This repository contains the code and data for our NeurIPS 2025 paper:
For Better or for Worse, Transformers Seek Patterns for Memorization
Madhur Panwar, Gail Weiss, Navin Goyal, Antoine Bosselut
@inproceedings{
panwar2025for,
title={For Better or for Worse, Transformers Seek Patterns for Memorization},
author={Madhur Panwar and Gail Weiss and Navin Goyal and Antoine Bosselut},
booktitle={The Thirty-ninth Annual Conference on Neural Information Processing Systems},
year={2025},
url={https://openreview.net/forum?id=98NrkXPRZ9}
}conda env create -f neurips.yml
For synthetic data, we use custom tokenizers depending on whether the data requires only digits, or digits and letters. The tokenizer files necessary to use them in code as well as the code to create them is placed in tokenizer_local directory.

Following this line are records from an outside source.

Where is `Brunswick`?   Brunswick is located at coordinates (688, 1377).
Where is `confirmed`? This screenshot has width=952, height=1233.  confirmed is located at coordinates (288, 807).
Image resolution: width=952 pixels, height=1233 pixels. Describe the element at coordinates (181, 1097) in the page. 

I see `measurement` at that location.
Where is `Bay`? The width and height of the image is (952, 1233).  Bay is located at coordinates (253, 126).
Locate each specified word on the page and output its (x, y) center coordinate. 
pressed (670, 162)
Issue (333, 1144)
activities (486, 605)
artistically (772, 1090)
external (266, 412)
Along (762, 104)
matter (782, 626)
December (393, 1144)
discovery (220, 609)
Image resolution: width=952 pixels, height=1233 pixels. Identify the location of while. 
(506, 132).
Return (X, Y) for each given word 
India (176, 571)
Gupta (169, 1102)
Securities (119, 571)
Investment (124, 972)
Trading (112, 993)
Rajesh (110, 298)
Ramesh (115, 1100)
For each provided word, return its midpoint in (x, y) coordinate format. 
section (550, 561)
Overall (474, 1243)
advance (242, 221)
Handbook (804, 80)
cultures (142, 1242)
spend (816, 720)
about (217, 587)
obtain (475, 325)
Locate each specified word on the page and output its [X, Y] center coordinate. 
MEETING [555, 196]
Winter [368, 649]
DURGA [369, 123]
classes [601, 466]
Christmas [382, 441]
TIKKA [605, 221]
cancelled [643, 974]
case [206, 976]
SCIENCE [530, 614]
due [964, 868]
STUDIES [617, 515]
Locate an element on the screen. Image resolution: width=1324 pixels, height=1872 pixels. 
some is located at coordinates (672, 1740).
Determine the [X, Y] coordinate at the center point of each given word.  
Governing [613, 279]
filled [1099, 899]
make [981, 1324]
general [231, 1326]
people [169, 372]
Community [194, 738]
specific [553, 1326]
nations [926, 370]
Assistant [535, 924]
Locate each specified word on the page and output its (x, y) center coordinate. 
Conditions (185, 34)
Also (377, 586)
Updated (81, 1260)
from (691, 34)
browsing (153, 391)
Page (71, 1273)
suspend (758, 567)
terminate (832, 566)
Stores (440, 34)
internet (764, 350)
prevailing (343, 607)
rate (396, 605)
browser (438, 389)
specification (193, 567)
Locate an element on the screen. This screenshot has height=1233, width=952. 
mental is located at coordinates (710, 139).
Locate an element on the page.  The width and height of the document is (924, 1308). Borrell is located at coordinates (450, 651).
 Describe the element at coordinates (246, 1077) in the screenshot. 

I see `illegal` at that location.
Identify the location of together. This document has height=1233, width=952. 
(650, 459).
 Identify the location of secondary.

Synthetic datasets as well as the code to generate them is placed under synthetic_data directory. To generate synthetic datasets, run python generate_synthetic_data.py.
For running WikiText experiments, change appropriate parameters and run run_wikitext.sh:
./run_wikitext.sh
For running experiments with synthetic datasets, change appropriate parameters and run run_synthetic.sh:
./run_synthetic.sh
Code for the plots in the paper is in the notebook plots.ipynb.